SOURCE MATERIAL START

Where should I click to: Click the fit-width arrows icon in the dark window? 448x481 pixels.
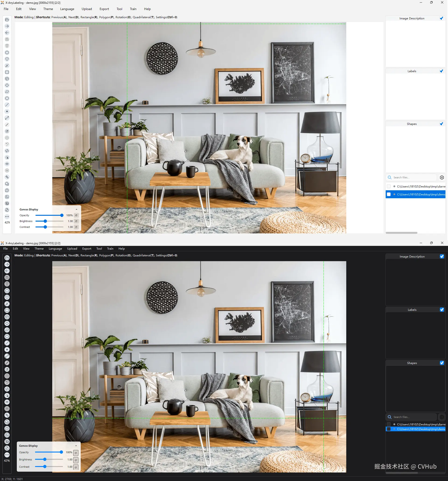(7, 455)
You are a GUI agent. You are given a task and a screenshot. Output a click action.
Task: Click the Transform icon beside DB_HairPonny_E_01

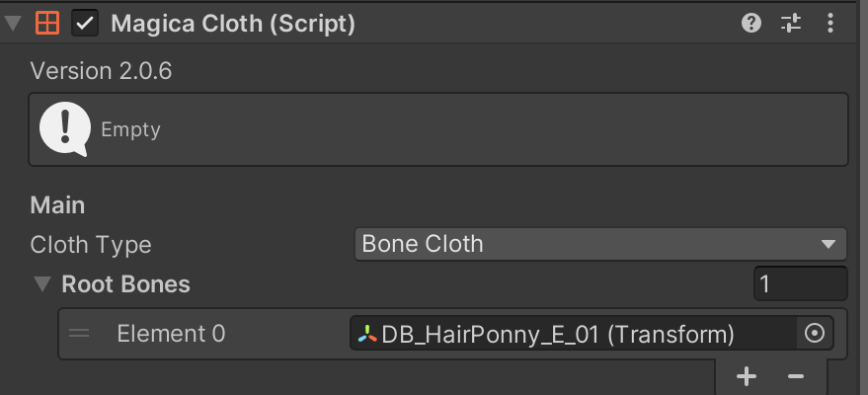point(367,334)
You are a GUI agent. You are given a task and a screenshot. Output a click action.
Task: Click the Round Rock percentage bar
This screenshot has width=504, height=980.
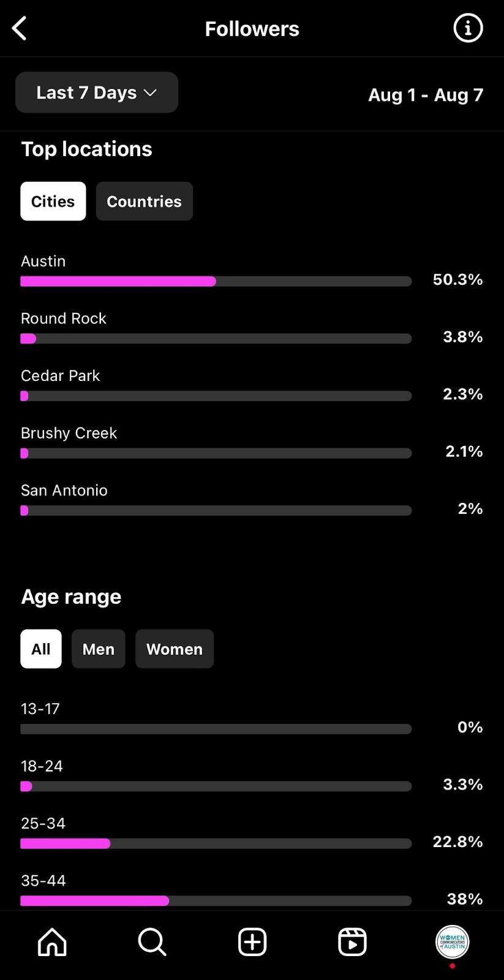[x=216, y=339]
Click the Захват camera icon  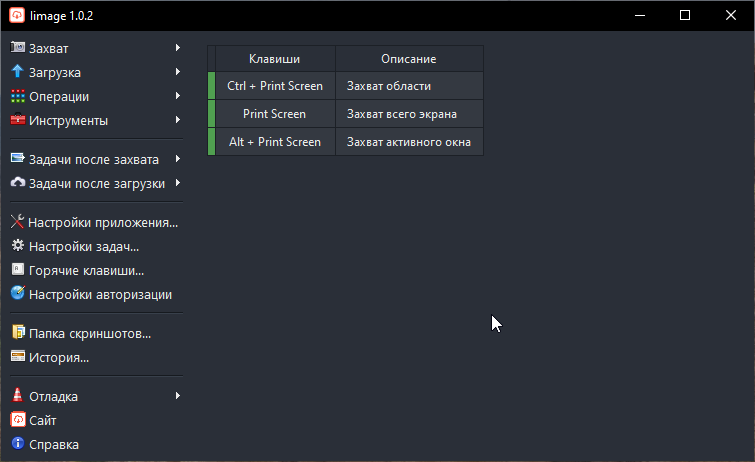[17, 48]
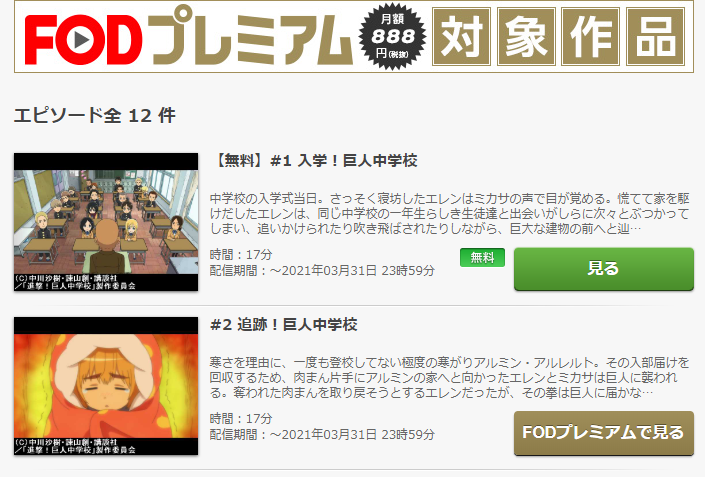Click the green 無料 badge on episode 1

[x=482, y=258]

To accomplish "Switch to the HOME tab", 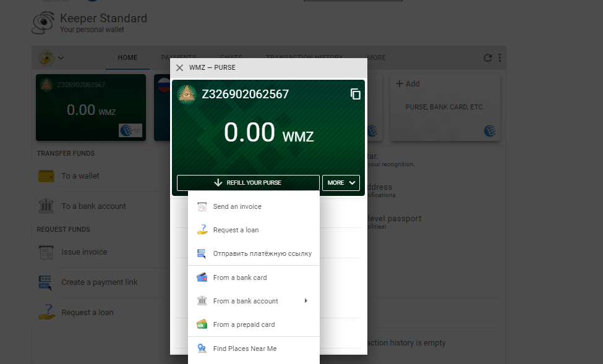I will coord(127,58).
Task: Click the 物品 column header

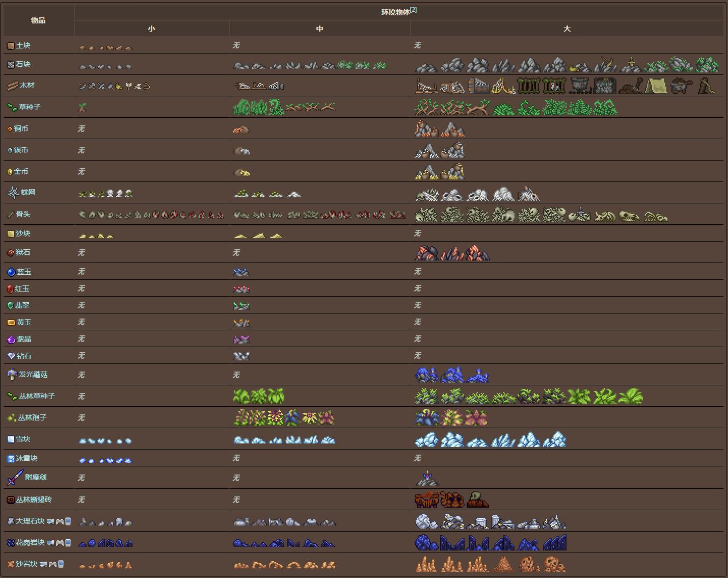Action: click(x=38, y=20)
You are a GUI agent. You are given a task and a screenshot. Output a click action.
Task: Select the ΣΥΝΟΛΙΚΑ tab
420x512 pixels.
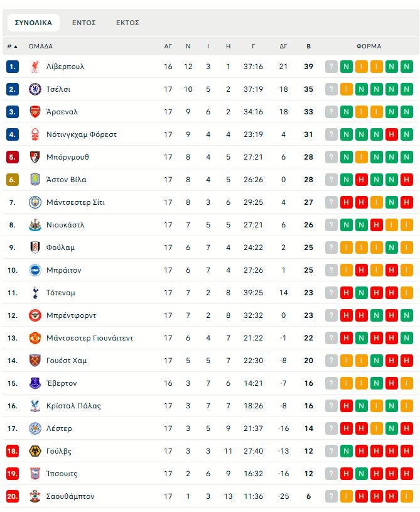coord(33,23)
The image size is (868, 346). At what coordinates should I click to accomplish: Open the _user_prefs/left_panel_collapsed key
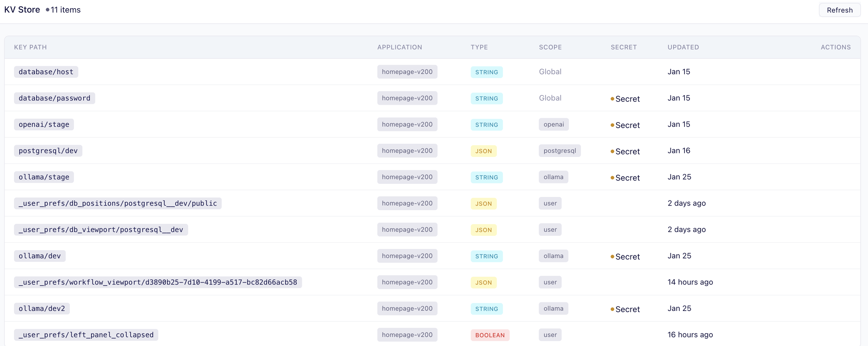[x=86, y=335]
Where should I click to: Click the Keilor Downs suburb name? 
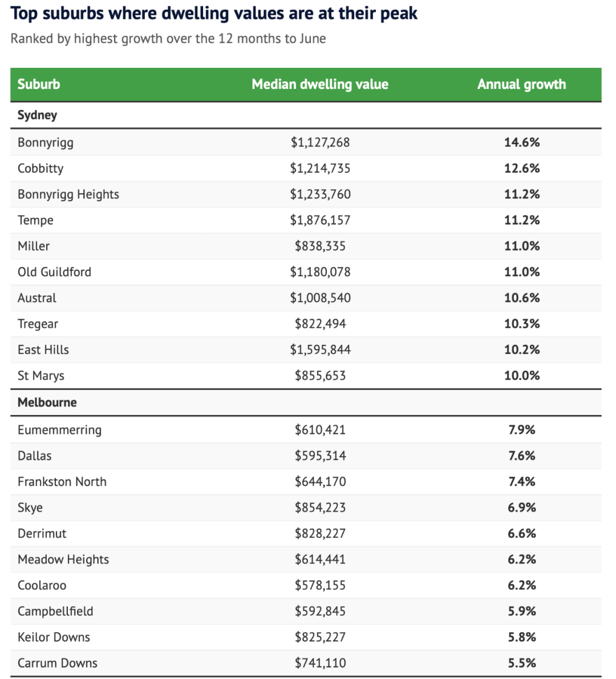[54, 637]
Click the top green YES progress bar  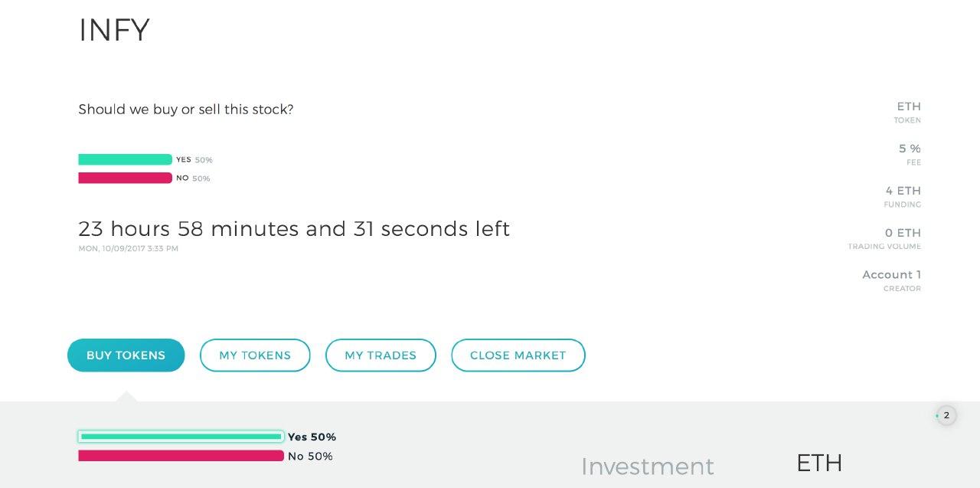125,159
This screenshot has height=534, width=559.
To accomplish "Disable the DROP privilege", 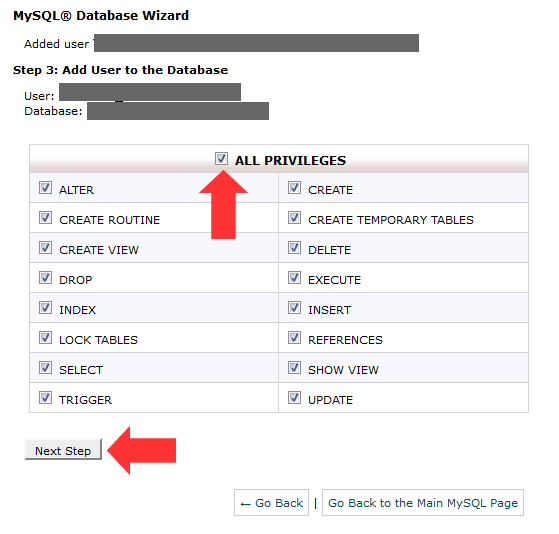I will point(45,278).
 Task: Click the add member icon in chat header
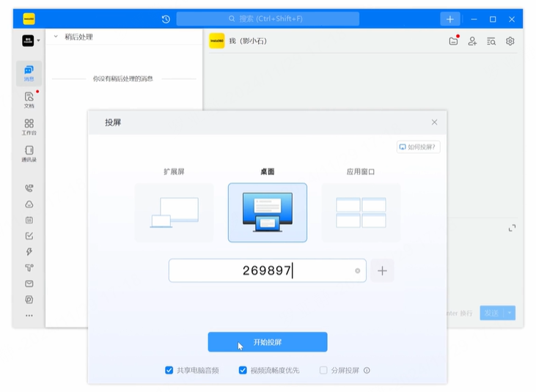tap(473, 42)
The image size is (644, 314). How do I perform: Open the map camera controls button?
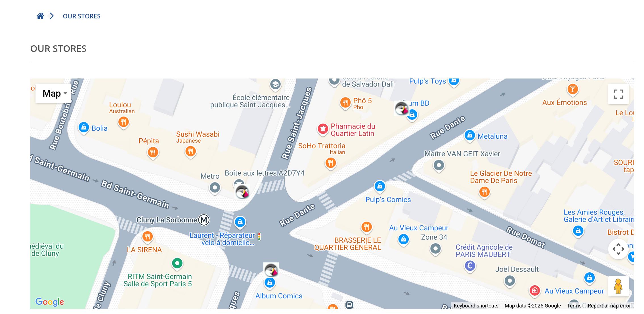(618, 249)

SOURCE MATERIAL END

Your answer must be exactly the lines from the one with "The image size is (644, 314)." through the last line of the entries, both included, with no pictures; please add nothing else.

■ **EXERCISE SOLUTION**
The image size is (644, 314). How do I perform: Open the map camera controls button?
(618, 249)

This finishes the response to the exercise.